• Your goal
Return each line of the entries that holds the string "Data".

• Extracted entries
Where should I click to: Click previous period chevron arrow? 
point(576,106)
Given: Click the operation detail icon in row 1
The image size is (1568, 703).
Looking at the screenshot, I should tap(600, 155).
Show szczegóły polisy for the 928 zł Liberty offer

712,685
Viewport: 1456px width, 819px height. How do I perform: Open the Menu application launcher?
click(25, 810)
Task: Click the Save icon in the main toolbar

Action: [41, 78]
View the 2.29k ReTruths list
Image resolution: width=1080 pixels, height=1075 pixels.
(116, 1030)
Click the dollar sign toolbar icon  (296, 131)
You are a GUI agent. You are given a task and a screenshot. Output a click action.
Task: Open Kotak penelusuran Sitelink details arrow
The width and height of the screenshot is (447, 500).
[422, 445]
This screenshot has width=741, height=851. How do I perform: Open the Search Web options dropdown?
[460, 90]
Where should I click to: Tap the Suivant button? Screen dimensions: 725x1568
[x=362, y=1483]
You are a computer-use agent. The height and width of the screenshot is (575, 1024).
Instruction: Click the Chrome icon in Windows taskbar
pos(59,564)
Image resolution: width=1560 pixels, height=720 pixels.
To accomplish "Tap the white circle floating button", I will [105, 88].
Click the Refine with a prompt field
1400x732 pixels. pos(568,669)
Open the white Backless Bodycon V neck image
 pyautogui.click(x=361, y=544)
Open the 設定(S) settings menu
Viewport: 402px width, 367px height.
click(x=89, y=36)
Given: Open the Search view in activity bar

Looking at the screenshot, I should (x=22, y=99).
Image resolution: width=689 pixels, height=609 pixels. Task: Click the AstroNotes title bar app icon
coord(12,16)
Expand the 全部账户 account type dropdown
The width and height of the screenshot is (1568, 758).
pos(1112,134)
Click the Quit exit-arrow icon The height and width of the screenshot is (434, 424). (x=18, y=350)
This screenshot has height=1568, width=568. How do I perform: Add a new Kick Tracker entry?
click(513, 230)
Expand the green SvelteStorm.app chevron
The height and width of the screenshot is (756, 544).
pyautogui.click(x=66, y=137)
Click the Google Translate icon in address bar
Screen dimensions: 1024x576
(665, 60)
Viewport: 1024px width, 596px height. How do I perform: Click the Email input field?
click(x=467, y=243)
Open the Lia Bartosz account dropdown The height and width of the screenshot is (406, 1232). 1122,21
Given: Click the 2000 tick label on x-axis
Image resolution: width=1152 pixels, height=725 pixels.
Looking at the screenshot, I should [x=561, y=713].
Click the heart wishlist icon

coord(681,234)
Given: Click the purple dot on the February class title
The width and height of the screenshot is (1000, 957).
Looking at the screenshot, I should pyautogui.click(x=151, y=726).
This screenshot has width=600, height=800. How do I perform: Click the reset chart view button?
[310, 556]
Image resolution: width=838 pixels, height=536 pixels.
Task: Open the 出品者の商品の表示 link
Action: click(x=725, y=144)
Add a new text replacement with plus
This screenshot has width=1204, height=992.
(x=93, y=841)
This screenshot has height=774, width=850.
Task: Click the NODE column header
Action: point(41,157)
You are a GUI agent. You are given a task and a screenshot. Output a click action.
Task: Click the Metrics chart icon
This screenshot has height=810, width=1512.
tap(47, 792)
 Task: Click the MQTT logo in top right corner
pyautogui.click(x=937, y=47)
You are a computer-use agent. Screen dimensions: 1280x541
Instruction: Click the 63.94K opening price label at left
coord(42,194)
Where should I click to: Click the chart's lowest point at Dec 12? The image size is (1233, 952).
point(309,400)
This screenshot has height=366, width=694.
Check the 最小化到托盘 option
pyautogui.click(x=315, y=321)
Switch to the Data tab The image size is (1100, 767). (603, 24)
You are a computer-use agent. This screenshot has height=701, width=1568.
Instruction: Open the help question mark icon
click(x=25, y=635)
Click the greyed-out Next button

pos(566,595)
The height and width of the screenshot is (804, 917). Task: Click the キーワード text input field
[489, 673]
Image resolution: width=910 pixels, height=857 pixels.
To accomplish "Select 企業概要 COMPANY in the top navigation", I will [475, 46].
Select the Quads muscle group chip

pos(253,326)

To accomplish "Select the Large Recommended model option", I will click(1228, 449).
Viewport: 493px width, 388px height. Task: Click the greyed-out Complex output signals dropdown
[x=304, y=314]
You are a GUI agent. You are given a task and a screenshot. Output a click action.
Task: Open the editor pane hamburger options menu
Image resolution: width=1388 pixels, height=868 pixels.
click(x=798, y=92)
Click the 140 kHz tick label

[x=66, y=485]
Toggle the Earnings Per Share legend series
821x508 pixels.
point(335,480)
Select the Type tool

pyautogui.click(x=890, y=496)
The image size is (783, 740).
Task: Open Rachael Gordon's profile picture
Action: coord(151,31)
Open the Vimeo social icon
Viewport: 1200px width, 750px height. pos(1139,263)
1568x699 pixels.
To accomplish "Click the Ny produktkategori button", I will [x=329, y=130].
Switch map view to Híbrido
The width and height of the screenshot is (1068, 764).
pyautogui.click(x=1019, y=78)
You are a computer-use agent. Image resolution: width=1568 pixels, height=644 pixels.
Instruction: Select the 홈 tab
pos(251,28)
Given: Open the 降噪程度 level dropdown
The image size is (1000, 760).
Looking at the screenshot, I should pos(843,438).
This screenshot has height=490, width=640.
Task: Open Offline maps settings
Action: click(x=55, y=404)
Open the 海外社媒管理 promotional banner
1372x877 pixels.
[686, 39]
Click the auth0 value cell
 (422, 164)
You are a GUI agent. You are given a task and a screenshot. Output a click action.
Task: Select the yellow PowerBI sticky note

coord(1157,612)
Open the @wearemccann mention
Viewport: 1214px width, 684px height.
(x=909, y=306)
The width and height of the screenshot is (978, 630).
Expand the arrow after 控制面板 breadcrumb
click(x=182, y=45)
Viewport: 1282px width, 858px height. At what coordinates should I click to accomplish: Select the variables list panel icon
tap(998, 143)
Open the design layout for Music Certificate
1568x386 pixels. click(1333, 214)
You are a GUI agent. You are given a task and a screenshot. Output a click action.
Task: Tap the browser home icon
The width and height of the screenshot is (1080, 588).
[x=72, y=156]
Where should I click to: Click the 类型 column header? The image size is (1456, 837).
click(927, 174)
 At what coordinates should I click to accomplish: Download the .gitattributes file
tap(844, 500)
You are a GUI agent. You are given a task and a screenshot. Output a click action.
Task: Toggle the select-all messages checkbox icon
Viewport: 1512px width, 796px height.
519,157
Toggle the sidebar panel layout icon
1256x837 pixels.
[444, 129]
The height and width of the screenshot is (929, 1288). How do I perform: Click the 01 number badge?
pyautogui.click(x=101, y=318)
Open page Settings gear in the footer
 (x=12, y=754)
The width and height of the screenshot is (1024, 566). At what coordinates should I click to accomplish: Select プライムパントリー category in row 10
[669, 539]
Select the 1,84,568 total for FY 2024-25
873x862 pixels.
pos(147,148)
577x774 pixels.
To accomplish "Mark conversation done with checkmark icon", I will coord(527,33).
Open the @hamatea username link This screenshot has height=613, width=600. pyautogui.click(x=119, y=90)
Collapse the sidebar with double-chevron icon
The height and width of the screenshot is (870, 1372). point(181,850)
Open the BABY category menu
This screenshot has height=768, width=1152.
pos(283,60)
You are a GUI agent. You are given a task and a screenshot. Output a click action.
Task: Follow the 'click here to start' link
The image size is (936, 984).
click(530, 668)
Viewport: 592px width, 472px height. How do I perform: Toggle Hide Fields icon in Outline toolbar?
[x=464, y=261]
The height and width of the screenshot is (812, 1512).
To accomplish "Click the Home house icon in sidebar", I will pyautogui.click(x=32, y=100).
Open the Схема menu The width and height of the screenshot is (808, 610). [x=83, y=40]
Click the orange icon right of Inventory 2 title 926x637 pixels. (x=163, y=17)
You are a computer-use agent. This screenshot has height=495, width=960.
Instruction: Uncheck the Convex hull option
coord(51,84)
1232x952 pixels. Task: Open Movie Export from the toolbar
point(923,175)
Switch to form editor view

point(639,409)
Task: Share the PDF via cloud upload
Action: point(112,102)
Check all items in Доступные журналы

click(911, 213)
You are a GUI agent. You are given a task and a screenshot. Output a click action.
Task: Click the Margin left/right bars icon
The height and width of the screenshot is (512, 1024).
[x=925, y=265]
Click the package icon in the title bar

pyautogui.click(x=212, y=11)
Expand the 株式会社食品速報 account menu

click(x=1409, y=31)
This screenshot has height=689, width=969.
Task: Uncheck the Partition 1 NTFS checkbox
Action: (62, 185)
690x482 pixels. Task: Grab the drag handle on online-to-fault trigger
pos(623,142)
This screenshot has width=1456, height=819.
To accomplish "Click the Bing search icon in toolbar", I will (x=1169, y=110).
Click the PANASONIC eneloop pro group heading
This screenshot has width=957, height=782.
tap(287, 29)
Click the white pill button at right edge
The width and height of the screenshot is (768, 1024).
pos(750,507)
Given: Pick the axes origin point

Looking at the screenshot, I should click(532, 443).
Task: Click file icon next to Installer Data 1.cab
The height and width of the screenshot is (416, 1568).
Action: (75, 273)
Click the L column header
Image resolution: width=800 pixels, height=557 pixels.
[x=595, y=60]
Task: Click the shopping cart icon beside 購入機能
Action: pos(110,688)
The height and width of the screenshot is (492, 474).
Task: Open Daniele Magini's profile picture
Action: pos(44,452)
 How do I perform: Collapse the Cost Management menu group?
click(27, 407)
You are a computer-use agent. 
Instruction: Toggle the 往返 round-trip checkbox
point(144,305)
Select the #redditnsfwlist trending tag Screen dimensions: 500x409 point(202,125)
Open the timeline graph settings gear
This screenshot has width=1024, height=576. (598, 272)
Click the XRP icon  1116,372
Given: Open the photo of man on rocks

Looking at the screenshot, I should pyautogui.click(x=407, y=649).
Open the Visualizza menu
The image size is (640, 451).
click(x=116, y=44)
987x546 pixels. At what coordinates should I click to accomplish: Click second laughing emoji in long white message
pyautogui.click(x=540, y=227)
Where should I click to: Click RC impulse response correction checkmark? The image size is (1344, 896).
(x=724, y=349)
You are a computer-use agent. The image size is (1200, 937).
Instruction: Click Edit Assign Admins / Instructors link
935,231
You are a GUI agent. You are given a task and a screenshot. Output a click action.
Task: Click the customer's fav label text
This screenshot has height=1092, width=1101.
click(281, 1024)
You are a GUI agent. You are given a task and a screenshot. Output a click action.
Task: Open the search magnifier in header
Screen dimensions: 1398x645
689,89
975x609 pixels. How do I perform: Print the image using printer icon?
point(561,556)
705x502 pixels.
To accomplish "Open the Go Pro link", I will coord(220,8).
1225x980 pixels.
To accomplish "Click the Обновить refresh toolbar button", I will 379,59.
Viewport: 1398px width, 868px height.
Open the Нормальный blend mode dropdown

• Answer to the exercise
Switch to the Data tab The image size is (1100, 767). (603, 24)
Task: Click file icon next to Installer Data 1.cab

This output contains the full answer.